Can you swap "wordmark" for "logo" in everything from the line containing "Given: Open details icon for ブシロード row" down to the line containing "Click the red", and return only those lines with nothing else changed?

-- START OF Available data --

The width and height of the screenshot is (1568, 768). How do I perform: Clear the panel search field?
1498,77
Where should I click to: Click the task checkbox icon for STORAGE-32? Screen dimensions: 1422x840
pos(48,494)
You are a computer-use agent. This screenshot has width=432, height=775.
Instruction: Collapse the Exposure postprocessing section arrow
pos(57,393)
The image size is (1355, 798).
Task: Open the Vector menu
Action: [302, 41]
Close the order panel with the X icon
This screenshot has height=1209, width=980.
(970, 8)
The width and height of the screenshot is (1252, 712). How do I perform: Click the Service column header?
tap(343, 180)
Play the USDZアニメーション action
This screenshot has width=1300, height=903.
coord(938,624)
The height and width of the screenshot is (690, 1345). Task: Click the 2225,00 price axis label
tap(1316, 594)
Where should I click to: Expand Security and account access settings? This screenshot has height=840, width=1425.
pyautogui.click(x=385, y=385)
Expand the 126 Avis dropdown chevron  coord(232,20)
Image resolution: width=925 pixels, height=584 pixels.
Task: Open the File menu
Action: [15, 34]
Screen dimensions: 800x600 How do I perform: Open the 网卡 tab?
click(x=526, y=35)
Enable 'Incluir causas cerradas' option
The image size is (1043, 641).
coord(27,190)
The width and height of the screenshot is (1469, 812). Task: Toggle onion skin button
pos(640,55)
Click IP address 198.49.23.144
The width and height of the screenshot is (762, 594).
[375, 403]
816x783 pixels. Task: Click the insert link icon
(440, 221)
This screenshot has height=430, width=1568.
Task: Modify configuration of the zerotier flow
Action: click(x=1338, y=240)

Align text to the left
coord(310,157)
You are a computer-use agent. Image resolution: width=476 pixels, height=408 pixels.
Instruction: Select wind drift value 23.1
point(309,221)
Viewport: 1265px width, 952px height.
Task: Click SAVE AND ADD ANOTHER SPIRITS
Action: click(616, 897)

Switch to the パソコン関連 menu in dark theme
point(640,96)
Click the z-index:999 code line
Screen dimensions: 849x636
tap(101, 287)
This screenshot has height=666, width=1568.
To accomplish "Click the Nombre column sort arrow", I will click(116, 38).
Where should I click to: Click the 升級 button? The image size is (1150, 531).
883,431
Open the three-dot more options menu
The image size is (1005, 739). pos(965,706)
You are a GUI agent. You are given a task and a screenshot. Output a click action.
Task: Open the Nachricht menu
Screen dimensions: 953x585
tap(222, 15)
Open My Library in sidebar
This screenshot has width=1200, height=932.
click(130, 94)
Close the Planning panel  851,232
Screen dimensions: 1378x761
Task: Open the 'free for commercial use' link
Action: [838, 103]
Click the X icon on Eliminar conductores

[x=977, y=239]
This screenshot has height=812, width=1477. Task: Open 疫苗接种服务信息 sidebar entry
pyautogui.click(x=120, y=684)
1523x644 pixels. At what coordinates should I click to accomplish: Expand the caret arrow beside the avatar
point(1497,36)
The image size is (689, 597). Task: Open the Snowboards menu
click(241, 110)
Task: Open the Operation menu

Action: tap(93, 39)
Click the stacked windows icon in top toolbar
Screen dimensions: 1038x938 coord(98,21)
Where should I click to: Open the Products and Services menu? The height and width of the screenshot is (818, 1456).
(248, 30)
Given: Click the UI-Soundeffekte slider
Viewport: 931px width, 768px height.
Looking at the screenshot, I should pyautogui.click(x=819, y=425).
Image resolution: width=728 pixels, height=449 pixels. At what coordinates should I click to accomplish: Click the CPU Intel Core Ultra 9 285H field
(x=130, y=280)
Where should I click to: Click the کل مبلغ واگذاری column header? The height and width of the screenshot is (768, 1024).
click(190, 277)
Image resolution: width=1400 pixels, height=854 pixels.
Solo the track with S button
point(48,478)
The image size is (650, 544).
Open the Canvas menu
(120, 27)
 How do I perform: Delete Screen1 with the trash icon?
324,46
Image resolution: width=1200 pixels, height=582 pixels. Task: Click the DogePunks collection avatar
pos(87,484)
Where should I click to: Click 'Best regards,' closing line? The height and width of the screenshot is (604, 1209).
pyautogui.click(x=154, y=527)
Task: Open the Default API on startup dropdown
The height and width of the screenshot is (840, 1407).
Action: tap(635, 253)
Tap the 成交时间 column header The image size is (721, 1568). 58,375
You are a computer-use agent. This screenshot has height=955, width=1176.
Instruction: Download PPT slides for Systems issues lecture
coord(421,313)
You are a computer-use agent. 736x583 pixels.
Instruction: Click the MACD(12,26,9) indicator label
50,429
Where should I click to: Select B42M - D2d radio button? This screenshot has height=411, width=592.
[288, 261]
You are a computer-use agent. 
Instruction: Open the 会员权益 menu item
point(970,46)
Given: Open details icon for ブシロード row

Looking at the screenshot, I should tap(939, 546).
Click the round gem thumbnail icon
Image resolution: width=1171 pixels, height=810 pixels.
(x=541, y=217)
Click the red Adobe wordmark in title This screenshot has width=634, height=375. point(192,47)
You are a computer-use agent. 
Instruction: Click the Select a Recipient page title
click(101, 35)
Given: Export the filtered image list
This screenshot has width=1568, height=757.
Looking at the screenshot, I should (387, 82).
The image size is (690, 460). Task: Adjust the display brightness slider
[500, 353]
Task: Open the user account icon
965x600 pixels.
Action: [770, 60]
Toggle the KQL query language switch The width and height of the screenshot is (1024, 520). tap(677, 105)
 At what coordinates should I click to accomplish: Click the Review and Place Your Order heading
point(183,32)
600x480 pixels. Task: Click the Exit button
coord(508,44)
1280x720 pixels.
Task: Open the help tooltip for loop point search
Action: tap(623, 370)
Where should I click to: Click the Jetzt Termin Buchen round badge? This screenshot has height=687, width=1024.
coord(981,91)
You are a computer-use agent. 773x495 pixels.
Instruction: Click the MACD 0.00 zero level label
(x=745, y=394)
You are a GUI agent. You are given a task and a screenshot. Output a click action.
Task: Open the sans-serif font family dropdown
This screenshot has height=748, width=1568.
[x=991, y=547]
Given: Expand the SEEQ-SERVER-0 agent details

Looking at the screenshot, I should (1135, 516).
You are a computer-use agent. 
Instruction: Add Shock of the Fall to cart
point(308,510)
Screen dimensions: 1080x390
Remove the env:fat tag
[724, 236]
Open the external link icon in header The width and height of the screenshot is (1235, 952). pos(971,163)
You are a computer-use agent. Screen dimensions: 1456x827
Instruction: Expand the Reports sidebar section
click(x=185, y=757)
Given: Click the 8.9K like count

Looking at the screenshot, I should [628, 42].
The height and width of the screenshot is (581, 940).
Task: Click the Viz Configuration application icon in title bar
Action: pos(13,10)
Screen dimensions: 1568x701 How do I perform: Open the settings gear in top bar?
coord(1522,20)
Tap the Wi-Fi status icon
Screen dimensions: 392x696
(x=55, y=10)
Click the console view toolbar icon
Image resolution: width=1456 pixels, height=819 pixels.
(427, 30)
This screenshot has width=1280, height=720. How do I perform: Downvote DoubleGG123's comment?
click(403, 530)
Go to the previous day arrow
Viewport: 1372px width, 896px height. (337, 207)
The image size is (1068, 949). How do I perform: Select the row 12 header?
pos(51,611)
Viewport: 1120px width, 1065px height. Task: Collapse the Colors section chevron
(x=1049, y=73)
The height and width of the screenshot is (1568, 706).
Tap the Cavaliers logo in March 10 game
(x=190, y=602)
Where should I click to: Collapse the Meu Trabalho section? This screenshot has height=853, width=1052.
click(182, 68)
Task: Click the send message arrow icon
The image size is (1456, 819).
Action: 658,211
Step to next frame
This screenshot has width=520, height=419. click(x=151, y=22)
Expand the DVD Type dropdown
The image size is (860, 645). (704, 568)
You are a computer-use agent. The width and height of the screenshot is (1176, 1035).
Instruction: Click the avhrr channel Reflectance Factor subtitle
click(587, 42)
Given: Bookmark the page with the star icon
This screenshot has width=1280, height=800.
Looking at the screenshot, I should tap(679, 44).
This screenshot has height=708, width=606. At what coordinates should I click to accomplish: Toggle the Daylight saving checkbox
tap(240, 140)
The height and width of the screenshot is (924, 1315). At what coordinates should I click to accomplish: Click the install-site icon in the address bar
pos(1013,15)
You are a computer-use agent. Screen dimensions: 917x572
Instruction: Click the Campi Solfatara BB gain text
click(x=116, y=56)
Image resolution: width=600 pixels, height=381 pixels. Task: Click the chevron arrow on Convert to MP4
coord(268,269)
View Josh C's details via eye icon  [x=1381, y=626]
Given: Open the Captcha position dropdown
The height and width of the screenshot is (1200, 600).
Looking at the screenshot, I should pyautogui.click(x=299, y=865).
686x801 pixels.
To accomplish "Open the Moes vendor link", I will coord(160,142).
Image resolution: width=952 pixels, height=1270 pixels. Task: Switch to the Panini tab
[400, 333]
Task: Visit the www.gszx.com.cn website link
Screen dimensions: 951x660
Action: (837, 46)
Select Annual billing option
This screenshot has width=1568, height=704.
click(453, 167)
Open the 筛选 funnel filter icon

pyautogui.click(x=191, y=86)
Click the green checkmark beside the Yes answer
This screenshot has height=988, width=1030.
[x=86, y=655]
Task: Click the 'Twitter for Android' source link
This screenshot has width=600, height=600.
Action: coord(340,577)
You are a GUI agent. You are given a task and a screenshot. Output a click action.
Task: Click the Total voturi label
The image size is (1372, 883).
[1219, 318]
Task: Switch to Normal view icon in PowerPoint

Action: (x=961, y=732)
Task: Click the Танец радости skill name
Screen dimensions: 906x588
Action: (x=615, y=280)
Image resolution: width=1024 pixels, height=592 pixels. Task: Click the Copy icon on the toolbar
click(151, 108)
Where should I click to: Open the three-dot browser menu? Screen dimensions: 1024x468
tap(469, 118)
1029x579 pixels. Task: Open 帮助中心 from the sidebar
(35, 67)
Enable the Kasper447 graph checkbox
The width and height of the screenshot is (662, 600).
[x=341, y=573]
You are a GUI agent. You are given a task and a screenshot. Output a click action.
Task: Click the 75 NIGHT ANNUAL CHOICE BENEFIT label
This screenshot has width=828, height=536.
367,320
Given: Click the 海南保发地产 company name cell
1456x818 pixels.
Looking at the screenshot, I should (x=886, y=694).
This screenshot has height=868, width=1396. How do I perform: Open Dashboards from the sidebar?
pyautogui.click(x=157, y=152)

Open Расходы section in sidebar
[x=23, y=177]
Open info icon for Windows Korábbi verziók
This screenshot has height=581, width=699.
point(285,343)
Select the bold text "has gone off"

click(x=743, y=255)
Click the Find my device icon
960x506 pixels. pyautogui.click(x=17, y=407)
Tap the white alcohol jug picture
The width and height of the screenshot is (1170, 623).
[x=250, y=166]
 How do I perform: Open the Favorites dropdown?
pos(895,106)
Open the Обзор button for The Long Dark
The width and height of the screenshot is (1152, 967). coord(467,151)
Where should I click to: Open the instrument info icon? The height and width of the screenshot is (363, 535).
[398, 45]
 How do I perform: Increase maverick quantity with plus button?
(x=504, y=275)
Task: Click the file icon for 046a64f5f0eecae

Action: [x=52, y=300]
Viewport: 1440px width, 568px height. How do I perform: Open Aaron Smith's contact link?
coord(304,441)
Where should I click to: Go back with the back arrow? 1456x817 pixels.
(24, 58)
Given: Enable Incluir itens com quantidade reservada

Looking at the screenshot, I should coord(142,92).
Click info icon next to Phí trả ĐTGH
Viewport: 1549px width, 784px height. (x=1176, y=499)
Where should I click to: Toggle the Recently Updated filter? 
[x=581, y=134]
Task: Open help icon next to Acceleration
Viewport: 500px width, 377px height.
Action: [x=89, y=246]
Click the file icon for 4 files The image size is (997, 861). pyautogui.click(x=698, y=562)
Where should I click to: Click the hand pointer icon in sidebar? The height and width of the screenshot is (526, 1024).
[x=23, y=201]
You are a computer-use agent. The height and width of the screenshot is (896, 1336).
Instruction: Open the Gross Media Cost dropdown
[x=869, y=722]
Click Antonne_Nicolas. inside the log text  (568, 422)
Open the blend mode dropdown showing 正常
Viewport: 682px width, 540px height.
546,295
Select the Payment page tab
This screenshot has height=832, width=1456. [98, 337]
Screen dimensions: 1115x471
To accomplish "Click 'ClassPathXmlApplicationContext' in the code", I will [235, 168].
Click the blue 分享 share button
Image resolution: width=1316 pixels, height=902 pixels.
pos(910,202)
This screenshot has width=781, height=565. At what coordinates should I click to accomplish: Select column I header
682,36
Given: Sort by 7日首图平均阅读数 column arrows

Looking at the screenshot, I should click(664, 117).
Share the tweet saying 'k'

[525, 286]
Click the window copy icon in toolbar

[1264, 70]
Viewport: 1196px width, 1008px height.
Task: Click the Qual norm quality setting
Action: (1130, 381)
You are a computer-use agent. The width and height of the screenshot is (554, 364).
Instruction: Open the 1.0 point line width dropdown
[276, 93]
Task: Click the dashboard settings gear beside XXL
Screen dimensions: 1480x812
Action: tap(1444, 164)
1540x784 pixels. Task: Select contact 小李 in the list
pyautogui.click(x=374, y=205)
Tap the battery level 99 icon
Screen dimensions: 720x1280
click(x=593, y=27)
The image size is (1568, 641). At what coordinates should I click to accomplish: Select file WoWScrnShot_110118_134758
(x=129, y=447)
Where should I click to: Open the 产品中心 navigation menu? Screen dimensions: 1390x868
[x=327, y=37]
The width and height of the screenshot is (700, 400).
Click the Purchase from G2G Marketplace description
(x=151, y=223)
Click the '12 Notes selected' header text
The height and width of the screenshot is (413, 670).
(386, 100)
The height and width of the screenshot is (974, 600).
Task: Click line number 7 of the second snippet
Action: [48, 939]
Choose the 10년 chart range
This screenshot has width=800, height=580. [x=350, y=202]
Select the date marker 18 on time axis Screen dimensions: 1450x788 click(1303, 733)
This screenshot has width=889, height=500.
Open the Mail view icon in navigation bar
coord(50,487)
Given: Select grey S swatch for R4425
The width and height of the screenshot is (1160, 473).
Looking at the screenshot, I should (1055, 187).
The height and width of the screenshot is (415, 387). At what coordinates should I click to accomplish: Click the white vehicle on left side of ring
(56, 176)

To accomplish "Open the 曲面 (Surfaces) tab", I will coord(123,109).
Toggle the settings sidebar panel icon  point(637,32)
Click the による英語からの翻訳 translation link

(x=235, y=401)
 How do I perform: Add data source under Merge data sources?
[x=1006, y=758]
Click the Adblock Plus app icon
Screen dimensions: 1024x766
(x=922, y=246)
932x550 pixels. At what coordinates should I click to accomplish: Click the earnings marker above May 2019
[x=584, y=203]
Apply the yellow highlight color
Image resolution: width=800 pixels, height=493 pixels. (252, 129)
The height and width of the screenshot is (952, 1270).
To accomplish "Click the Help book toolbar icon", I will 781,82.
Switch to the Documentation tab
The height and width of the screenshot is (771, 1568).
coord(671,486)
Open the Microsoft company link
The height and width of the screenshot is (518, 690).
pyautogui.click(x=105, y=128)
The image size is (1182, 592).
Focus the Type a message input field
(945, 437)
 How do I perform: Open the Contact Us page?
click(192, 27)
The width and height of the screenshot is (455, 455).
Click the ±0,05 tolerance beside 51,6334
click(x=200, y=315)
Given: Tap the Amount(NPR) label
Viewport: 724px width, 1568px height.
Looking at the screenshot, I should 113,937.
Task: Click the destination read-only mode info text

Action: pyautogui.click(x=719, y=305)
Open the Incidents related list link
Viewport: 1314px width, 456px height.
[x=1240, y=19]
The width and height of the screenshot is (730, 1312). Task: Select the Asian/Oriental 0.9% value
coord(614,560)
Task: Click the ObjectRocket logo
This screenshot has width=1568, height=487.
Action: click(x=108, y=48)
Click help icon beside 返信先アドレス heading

-- END OF Available data --

### Final result
Given: Open details icon for ブシロード row

Looking at the screenshot, I should tap(939, 546).
Click the round gem thumbnail icon
Image resolution: width=1171 pixels, height=810 pixels.
(x=541, y=217)
Click the red Adobe logo in title This screenshot has width=634, height=375. point(192,47)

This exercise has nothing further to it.